Dataset entries
● ● ● ● ●

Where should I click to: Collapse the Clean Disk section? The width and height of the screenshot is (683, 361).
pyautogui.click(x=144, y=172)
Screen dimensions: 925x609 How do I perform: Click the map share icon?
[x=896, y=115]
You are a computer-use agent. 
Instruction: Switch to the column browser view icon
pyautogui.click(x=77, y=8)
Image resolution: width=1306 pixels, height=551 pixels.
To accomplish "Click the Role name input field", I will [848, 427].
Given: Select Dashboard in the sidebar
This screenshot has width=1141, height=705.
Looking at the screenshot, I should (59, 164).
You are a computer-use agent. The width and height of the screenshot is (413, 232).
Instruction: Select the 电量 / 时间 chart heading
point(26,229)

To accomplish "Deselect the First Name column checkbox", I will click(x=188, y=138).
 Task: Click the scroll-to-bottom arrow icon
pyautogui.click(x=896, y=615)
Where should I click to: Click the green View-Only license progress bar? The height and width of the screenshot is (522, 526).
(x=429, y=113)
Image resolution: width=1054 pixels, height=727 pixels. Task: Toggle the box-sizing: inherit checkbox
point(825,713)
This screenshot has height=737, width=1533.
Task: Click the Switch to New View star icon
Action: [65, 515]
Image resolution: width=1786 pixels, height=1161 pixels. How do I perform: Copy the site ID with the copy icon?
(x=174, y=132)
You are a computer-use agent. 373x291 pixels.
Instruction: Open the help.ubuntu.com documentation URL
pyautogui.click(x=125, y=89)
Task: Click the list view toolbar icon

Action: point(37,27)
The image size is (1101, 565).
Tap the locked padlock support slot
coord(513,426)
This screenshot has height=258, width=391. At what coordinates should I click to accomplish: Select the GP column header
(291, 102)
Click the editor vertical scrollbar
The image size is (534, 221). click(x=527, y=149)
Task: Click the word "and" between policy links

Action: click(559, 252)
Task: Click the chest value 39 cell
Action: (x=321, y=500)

● ● ● ● ●

= Activity =
The line with "Image resolution: width=1786" marks where to start. Transcribe from there through the final line of the records, exactly and with nothing added.

= The answer =
Image resolution: width=1786 pixels, height=1161 pixels. How do I perform: Copy the site ID with the copy icon?
(x=174, y=132)
You are a computer-use agent. 373x291 pixels.
Instruction: Open the help.ubuntu.com documentation URL
pyautogui.click(x=125, y=89)
Task: Click the list view toolbar icon

Action: point(37,27)
The image size is (1101, 565).
Tap the locked padlock support slot
coord(513,426)
This screenshot has height=258, width=391. At what coordinates should I click to accomplish: Select the GP column header
(291, 102)
Click the editor vertical scrollbar
The image size is (534, 221). click(x=527, y=149)
Task: Click the word "and" between policy links

Action: click(559, 252)
Task: Click the chest value 39 cell
Action: (x=321, y=500)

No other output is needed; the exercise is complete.